Tout compte fait, nous ne sommes pas condamnés à l’obsolescence. Dans La Nausée, que je lisais hier soir, le narrateur couche de temps à autre avec la tenancière du bistrot où il a ses habitudes. Alors qu’elle se déshabille tout en lui parlant d’un nouvel apéritif, elle lui dit cette phrase que je trouve très révélatrice de la nature purement utilitaire de leur arrangement : « Si ça ne vous fait rien, je garderai mes bas. » ChatGPT n’aurait pas pu l’imaginer. Une page plus tôt, il y a un paragraphe tout aussi intéressant consacré à M. Fasquelle, le gérant du café où le narrateur déjeune :

… aux heures où son établissement se vide, sa tête se vide aussi. De deux à quatre le café est désert, alors M. Fasquelle fait quelques pas d’un air hébété, les garçons éteignent les lumières et il glisse dans l’inconscience : quand cet homme est seul, il s’endort.

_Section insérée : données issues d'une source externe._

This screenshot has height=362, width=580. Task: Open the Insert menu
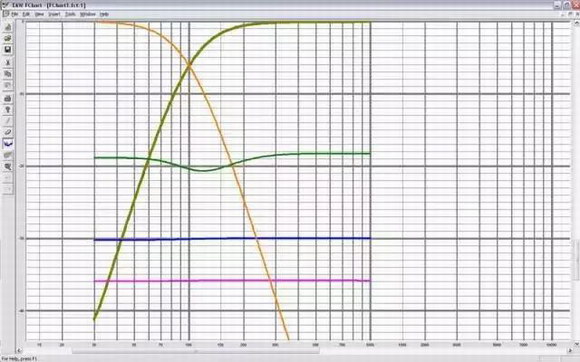54,14
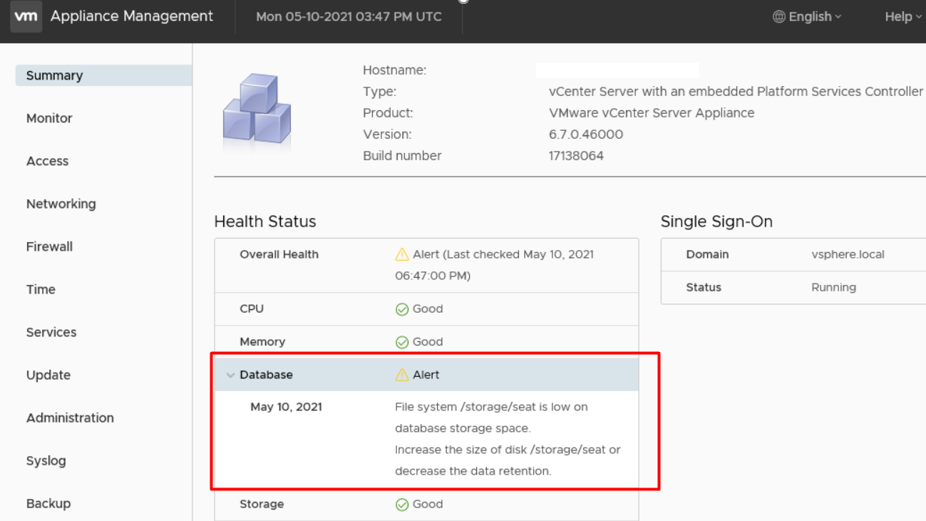The image size is (926, 521).
Task: Open the Update section
Action: 48,375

Pour tout le reste, il y a ChatGPT.


J’ai passé la semaine à lire pour ma lettre du mardi des articles très intéressants de/sur Yoshida, et des articles aussi démoralisants que fascinants sur l’usage inconsidéré des LLM (de plus en plus le terme d’IA me paraît inapproprié, bien que plus répandu). Nous sommes trop modestes si nous pensons qu’une machine peut écrire à notre place des lettres d’amour. Et pourtant… non seulement on l’utilise pour mieux « se vendre » sur des sites de rencontre, mais une fois l’affaire conclue, on continue à l’utiliser pour communiquer avec son conjoint (et même son enfant !), régler une dispute (ou plutôt continuer à l’alimenter) et, assez rapidement, divorcer. À quoi s’attendaient-ils ?

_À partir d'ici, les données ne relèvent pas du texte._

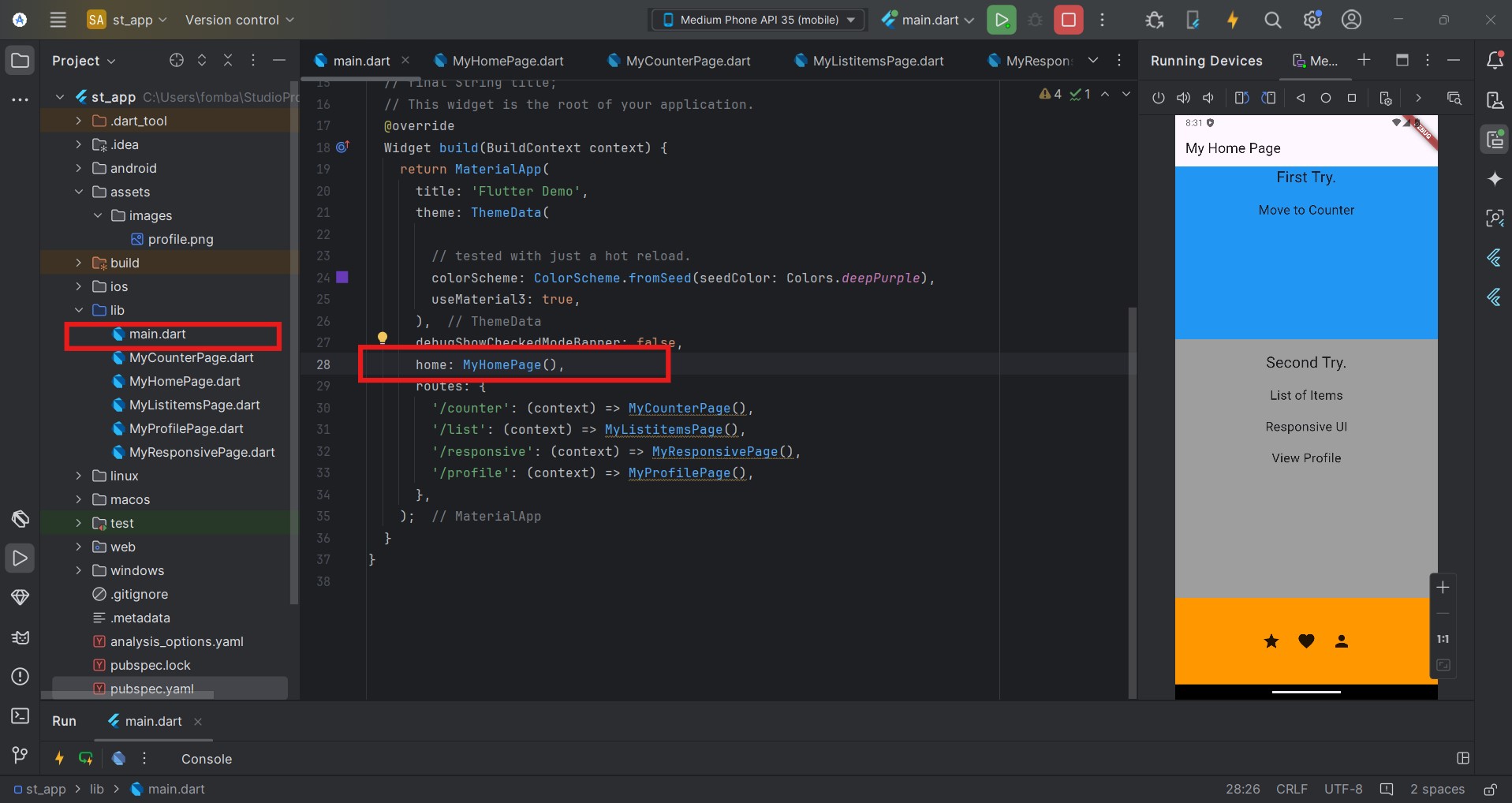The height and width of the screenshot is (803, 1512).
Task: Click the green Run button
Action: (1001, 20)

Je suis toujours surpris de voir à quel point il est plus facile d’imaginer Skynet et son armée de Terminators que des incels ayant l’impression de faire le deuil de leur meilleur ami ou âme sœur quand ChatGPT est mis à jour. Ces gens auraient besoin de voir un thérapeute, mais ce n’est pas la peine, il y a ChatGPT pour ça aussi. Et l’outil se complaît à interposer entre le monde et son utilisateur, partout où porte son regard, une succession de reflets flatteurs qui l’enferment dans ses certitudes, sans le désagrément de devoir se confronter à une autre perspective que la sienne, ni le charme éventuel de la perplexité. Il s’agit peut-être de la première occurrence attestée d’esprit bicaméral, concept avancé par Julian Jaynes en 1976 pour décrire l’esprit humain avant qu’il n’accède à la conscience et l’introspection. Il avait l’impression que les dieux lui parlaient ! Nous sommes en train d’y revenir. Certains évoquent déjà le terme de psychose. Si vous voulez perdre tout espoir dans l’humanité et commencer à croire que nous ne méritons pas l’amour, suivez les liens ci-dessus.

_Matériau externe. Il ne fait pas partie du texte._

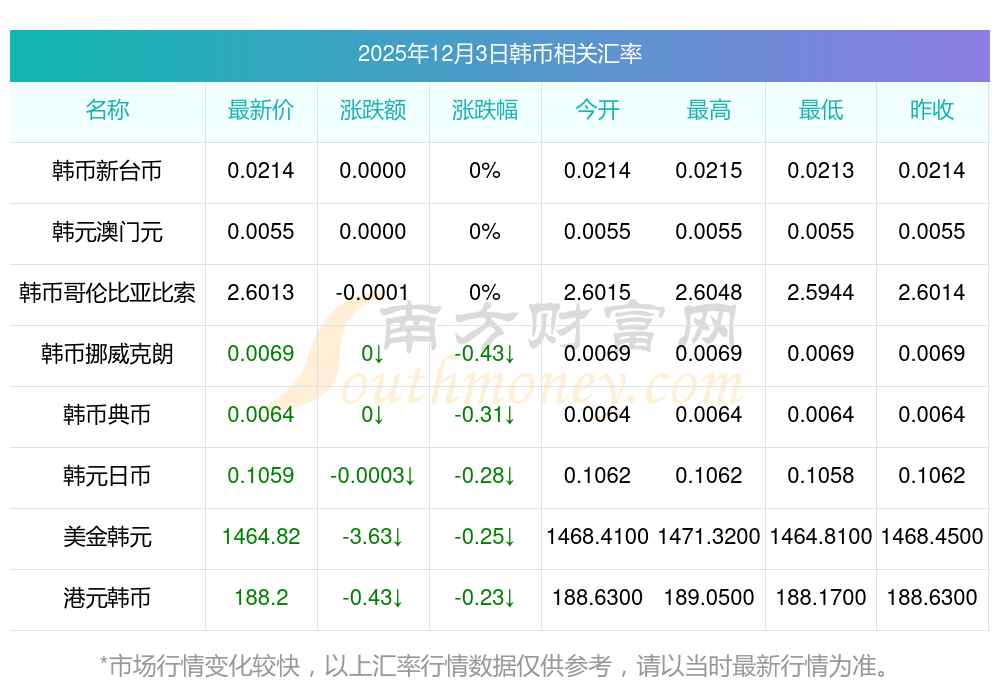Click the 港元韩币 currency pair
Viewport: 1000px width, 697px height.
point(107,598)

Chaque cas témoigne d’une confiance déplacée dans l’outil et d’un manque de confiance évident de l’utilisateur dans ses propres capacités d’analyse et de communication (sans parler d’introspection ou d’imagination, même si préférer la prose insipide de ChatGPT pour séduire qui que ce soit dénote un manque de goût et de personnalité affligeant ; que ça marche prouve assez que le problème est général). C’est l’usage le moins intéressant des LLM – remplacer l’humain au lieu de l’augmenter, ressasser le même au lieu d’explorer l’inconnu – et cela fait de nous des enfants incapables de supporter la moindre frustration. Si seuls, si tristes.


Pour les Grecs, l’eidôlon était le reflet d’une chose, une image fallacieuse, une illusion. Dans le chant XI de l’Odyssée, Ulysse organise un sacrifice pour attirer l’esprit des morts et recevoir l’oracle de Tirésias. Celui-ci dit (dans la traduction de Philippe Jaccottet) :

tous ceux des trépassés auxquels tu donneras licence
de s’approcher du sang te parleront selon la vérité.

Le sang permet aux eidôla de retrouver substance et mémoire et d’échapper à leur stase qui m’évoque beaucoup la dépression, cette nécrose de l’imagination. Ne donnez pas votre sang à un reflet déformé, ne croyez pas les spectres, ils diraient n’importe quoi pour avoir leur dose. Gardez votre imagination mobile, vous en aurez besoin pour le reste de la traversée.